The iterator instead manages the iteration and makes sure to process the elements one-by-one.

Let's see an example of an internal iterator:

names.forEach(name -> System.out.println(name));

In the forEach method above, we can see that the argument provided is a lambda expression. This means that the method only needs to know what is to be done, and all the work of iterating will be taken care of internally.

5.2. External Iterator — for-loop

External iterators mix what and how the loop is to be done.

Enumerations, Iterators and enhanced for-loop are all external iterators (remember the methods iterator(), next() or hasNext()?). In all these iterators, it's our job to specify how to perform iterations.

Consider this familiar loop:

for (String name : names) {
    System.out.println(name);
}

Alhough we are not explicitly invoking hasNext() or next() methods while iterating over the list, the underlying code that makes this iteration work uses these methods. This implies that the complexity of these operations is hidden from the programmer, but it still exists.
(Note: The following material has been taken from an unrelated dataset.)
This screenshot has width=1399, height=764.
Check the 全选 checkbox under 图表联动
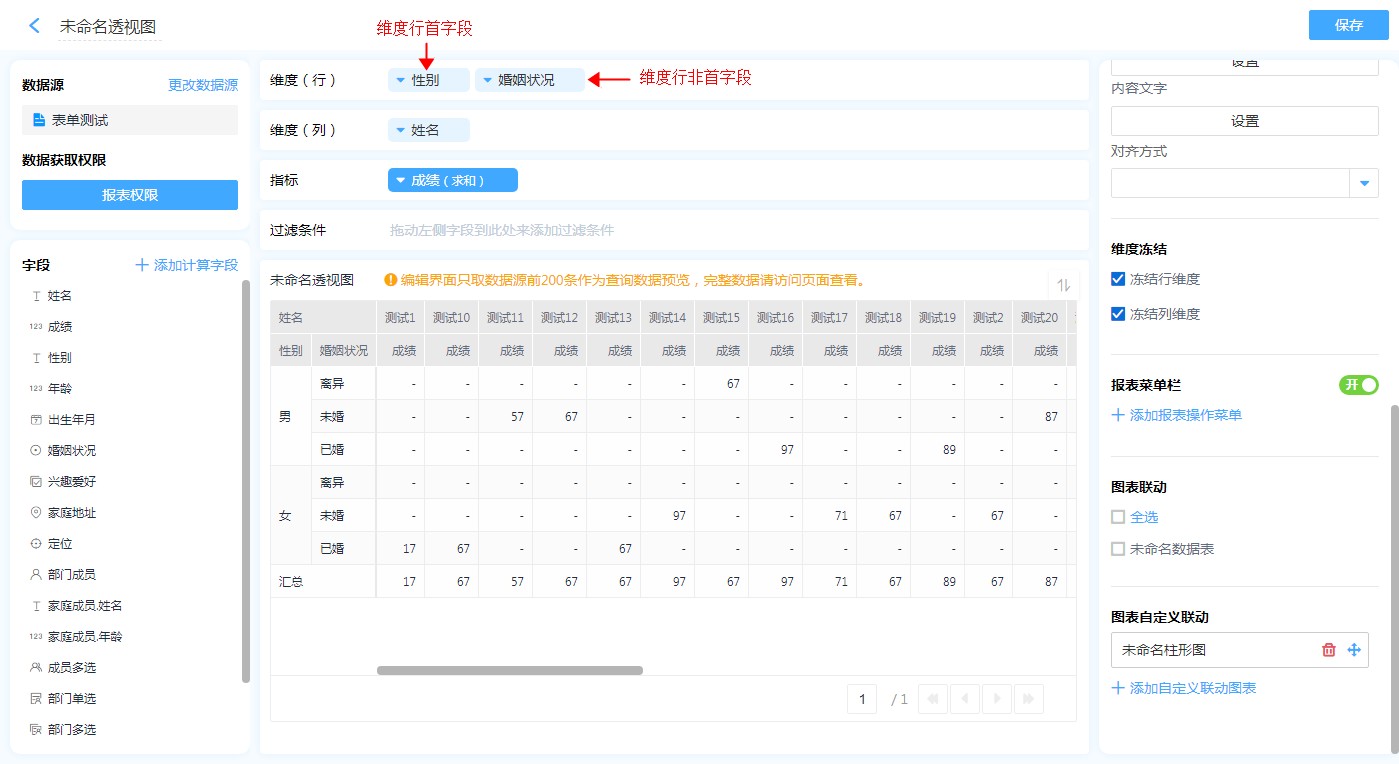[1118, 517]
Contrary to an internal iterator in which the collection does the iteration itself, here we require external code that takes every element out of the collection.

6. Conclusion

In this article, we showed that the forEach loop is more convenient than the normal for-loop.

We also saw how the forEach method works and what kind of implementation can receive as an argument in order to perform an action on each element in the collection.

Finally, all the snippets used in this article are available in our GitHub repository.